To sprzyjało poezji okolicznościowej, anakreontyczno – epigramatycznej. Oprócz tego powstają utwory erotyczne o charakterze anakreontycznym, Do D.D., Dwa słowa, Rozmowa. Wtedy też powstaje wiersz „Niepewność”.
Sonety odeskie – zaczynają się cytatem z Petrarki - „Kiedy byłem po części innym człowiekiem, niż jestem”. Galeria kochanek osoby mówiącej w wierszu (proszę nie wspominać o podmiocie!)
Możliwości odczytań:
Od sentymentalnego sonetu, poprzez niepokój sumienia, zgryzoty przypomnień, do namiętnych wzburzeń, oskarżeń przeciw niegodnej kochance.
Od konfliktów („Nie dbam, że los i ludzie przeciwko nam stoją”). Od sonetu „Rezygnacja” sytuacja ulega zmianie, znika petrerkowskie złudzenie, a na scenę wchodzi bayronowski bohater. Kilka sonetów dalej zachodzi kolejna przemiana – staje się bohaterem salonowym.
Rozwój miłości, do wyrzutów sumienia, ogromny żal, cierpienie duchowe.
Poeta posługuje się: monologiem, dialogiem, opowiadaniem.

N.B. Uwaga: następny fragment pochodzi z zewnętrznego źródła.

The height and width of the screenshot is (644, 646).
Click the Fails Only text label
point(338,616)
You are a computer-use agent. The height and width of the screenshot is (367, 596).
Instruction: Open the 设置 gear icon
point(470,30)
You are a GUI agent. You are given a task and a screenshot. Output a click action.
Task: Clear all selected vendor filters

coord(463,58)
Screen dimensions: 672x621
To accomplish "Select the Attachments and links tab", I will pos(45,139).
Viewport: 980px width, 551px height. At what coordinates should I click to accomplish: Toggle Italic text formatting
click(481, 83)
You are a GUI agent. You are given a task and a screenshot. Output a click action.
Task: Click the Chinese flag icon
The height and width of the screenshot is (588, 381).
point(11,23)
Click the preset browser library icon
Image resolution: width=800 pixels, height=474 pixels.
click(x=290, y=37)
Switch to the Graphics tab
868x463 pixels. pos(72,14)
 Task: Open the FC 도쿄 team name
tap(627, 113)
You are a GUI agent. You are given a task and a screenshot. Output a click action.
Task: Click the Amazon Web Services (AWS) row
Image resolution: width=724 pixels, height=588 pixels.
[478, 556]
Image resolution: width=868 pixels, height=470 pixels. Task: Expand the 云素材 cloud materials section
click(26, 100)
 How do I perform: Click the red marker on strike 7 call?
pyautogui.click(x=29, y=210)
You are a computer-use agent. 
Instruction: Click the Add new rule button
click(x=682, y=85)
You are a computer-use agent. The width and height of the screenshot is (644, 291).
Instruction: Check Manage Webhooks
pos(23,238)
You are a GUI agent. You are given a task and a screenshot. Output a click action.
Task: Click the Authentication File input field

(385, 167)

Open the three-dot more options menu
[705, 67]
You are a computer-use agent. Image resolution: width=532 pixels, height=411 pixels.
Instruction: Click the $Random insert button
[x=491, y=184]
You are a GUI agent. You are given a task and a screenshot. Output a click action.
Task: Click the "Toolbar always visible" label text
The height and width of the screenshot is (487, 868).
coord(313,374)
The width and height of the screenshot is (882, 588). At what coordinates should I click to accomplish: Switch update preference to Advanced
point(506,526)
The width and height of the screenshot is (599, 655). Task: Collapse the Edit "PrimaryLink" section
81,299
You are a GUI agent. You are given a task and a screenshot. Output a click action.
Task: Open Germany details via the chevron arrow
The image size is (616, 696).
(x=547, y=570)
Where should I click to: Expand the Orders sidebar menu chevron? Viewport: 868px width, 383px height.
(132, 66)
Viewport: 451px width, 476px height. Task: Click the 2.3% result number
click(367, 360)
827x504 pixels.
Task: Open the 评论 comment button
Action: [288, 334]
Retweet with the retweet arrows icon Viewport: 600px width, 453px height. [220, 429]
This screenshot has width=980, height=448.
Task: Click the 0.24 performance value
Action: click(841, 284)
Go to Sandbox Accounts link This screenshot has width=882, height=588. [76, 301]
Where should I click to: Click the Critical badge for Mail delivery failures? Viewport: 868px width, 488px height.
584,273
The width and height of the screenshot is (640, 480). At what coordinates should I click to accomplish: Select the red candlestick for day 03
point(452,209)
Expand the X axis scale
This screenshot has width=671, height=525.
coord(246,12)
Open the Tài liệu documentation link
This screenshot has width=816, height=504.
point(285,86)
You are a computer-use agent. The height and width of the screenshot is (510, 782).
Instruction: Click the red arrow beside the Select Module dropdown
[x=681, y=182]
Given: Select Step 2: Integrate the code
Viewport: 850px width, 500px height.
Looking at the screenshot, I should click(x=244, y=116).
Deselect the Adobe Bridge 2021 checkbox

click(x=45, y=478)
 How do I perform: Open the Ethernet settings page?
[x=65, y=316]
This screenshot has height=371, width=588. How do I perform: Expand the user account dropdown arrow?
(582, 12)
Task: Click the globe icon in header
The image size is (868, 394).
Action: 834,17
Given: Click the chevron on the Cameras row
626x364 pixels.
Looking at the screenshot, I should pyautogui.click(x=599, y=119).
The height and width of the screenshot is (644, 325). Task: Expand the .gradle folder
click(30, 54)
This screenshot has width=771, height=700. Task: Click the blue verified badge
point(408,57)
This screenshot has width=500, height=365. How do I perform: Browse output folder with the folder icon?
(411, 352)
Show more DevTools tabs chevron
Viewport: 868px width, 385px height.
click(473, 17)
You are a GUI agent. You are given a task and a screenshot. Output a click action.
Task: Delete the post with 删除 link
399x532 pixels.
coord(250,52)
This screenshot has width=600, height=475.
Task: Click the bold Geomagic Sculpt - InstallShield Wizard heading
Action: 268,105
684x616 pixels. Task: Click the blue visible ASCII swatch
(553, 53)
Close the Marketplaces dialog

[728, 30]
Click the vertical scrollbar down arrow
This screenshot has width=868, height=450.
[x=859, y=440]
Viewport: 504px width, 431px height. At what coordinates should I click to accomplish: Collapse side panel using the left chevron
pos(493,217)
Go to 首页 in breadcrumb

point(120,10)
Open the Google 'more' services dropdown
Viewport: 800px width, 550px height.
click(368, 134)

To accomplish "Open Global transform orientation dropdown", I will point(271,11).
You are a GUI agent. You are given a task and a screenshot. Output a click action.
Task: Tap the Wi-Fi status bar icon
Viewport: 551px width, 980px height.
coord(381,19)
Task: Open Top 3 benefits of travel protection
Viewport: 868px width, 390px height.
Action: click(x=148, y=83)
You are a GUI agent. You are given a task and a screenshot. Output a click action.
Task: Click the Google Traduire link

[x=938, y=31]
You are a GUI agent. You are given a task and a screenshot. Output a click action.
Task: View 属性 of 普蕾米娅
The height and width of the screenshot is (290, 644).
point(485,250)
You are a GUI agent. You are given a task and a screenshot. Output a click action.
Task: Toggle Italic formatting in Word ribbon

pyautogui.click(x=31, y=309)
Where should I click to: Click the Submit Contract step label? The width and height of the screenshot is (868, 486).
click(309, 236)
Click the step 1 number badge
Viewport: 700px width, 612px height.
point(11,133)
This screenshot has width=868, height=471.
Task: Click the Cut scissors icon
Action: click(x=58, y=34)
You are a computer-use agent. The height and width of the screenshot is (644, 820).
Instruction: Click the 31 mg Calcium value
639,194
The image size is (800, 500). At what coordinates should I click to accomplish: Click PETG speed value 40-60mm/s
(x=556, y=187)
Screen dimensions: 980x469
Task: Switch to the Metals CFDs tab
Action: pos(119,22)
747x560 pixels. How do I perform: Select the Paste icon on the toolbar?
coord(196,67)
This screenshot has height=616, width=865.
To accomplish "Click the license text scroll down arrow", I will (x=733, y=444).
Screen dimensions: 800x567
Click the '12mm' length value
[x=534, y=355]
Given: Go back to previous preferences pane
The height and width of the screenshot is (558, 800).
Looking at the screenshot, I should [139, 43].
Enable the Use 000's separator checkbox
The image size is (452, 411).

Sonety krymskie – atmosfera niezwykłości (orientalizm), podniosły ton. Kubacki mówi:
„poetę zajmują tylko wielkie zjawiska i wielkie ruiny, poszukuje myśli tylko wyjątkowo podniosłych”. Hiperboliczność stylu, Mirza spełnia rolę nauczyciela, przewodnika. Pielgrzym jedynie słucha, to Mirza naprowadza jego myśli ku metafizyce. Zan rzekł, że są: „ prawdziwą historią serca poety”. Z jednej strony Pielgrzym poznaje obce kraje, podziwia ich piękno, a z drugiej tęskni za Litwą (co zostało już podkreślone w 1. sonecie). Jego wędrówka ma wymiar metafizyczny, chce się czegoś dowiedzieć o rzeczach, których nawet nie potrafimy nazwać. Harmonia pierwiastków wyobraźni oraz uczucia (tęsknoty). Mickiewicz ujawnia przejawy swego życia wewnętrznego poprzez opis.
Elegie odeskie – Do D.D Elegia, Godzina i Dumania, sfera intymności, zabarwienie emocjonalne, wypowiedź spontaniczna, prosta, luźna konstrukcja liryki otwartej, pohamowany patos, zmienność intonacji, mieszenie czasu przeszłego z teraźniejszym (Godzina). Dynamizacja poprzez wykrzyknienia, zapytania.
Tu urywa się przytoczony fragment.